O ministro do Planejamento, Paulo Bernardo, disse que a diminuição da miséria é mais um sinal de que o País vai bem, obrigado. "O governo não quebrou. Os pobres não estão sendo aqueles que estão pagando pela crise", disse. Quem vinha pagando o preço da desacaleração, segundo Bernardo, era a indústria, mas esse movimento de perda estaria chegando ao fim. "Quando o Lupi (ministro do Trabalho) disse que o mercado de trabalho reagiria, quase foi linxado. Agora vemos que ele tinha razão", acrescentou o ministro.
O especialista Afonso Pastore, que costuma defender posições conservadoras e políticas fiscais mais rigorosas que as praticadas atualmente, admitiu que a crise provocou necessidade de mudanças na maneira de pensar dos economistas. "A crise nos tornou a todos keynesianos", disse.

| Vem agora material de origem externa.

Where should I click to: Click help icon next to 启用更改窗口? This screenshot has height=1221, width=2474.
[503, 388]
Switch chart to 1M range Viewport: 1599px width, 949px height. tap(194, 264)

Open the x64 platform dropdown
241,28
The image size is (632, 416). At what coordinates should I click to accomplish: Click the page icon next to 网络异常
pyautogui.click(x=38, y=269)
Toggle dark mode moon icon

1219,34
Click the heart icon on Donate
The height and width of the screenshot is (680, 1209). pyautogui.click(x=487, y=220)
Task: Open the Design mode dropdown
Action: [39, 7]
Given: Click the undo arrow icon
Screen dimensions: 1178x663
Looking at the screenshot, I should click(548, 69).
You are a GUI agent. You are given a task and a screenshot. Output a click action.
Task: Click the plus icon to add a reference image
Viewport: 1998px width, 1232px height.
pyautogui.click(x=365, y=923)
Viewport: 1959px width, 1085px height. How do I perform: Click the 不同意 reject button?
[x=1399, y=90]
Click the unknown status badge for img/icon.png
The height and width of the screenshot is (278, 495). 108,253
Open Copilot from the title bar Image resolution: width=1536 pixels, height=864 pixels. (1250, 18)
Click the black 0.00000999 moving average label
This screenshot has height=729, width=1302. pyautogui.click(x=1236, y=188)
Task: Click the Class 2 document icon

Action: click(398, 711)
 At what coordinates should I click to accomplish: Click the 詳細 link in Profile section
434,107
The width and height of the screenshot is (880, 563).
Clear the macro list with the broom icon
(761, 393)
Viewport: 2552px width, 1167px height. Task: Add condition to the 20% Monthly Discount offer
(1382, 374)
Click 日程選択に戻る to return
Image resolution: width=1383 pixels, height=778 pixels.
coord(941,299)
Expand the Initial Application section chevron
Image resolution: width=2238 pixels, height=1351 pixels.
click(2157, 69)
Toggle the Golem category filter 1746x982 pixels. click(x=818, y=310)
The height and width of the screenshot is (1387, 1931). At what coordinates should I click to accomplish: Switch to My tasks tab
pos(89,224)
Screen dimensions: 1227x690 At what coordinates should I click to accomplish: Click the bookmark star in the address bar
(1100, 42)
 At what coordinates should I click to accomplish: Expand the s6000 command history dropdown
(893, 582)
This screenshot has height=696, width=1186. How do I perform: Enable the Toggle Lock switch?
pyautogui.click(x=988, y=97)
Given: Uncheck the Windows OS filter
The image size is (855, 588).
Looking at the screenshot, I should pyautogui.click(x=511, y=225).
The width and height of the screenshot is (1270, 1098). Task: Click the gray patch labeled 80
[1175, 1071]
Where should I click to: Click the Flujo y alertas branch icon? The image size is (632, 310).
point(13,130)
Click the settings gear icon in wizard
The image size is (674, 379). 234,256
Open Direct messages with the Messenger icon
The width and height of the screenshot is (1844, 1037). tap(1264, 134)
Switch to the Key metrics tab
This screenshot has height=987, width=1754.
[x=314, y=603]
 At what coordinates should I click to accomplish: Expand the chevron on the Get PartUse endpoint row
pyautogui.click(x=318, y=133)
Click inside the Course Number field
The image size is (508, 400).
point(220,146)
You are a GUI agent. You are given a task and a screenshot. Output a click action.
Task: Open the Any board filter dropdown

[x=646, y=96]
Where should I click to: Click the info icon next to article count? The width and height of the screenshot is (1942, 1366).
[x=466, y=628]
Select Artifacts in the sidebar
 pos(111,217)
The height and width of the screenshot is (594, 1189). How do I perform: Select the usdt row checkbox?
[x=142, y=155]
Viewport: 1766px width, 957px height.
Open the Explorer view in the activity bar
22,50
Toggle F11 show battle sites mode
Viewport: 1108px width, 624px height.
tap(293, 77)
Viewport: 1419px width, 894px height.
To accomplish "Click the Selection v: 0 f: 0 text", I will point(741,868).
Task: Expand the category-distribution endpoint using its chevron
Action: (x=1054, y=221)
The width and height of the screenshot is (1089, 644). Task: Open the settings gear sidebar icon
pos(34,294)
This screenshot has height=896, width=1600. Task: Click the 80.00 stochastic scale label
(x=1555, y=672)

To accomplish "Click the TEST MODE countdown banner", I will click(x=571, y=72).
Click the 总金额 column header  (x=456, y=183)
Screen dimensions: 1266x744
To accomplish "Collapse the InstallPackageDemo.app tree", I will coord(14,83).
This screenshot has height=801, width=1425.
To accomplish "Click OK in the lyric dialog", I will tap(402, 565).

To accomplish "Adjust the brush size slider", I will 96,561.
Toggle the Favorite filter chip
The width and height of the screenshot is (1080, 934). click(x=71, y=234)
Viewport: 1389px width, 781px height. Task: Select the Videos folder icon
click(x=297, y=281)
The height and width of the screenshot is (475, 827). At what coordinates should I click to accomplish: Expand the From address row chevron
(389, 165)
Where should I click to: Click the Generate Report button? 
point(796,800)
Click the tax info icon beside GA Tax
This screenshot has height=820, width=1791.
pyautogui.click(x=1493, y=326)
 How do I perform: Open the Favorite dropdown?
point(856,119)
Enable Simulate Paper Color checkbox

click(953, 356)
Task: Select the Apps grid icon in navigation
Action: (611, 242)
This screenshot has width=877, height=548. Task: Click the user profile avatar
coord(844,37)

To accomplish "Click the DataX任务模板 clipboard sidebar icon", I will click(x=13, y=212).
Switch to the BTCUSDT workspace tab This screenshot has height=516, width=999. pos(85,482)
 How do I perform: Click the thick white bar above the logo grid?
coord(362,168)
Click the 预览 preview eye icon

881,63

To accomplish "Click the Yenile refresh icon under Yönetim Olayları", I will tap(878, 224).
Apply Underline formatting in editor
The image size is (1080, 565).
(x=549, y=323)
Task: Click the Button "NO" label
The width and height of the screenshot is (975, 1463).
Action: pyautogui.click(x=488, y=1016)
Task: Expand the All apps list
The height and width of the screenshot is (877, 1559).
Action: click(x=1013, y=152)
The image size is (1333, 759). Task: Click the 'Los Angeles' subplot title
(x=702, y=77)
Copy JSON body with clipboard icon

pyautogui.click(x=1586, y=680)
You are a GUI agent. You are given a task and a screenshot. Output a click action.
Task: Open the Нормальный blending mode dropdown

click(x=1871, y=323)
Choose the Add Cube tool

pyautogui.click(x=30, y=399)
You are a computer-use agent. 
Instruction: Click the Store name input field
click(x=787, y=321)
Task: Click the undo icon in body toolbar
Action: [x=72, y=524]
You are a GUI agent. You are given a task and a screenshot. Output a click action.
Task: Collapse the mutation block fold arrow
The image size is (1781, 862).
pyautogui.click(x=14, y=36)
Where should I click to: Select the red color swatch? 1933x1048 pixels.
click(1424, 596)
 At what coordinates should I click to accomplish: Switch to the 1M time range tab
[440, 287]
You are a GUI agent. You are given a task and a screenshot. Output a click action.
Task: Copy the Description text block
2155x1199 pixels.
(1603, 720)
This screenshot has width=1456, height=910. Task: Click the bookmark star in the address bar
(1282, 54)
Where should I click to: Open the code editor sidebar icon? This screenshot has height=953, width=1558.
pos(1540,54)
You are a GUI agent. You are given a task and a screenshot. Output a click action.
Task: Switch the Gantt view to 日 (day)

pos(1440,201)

A pesquisa do Ipea foi feita com base em informações das seis principais regiões metropolitanas do País (Rio de Janeiro, São Paulo, Salvador, Recife, Belo Horizonte e Porto Alegre) e da Pesquisa de Emprego e Desemprego do IBGE, o estudo destaca os principais elementos que podem estar contribuindo para que a pobreza persiga, pelo menos até o momento, trajetória distinta da verificada em outras circunstâncias de crise econômica.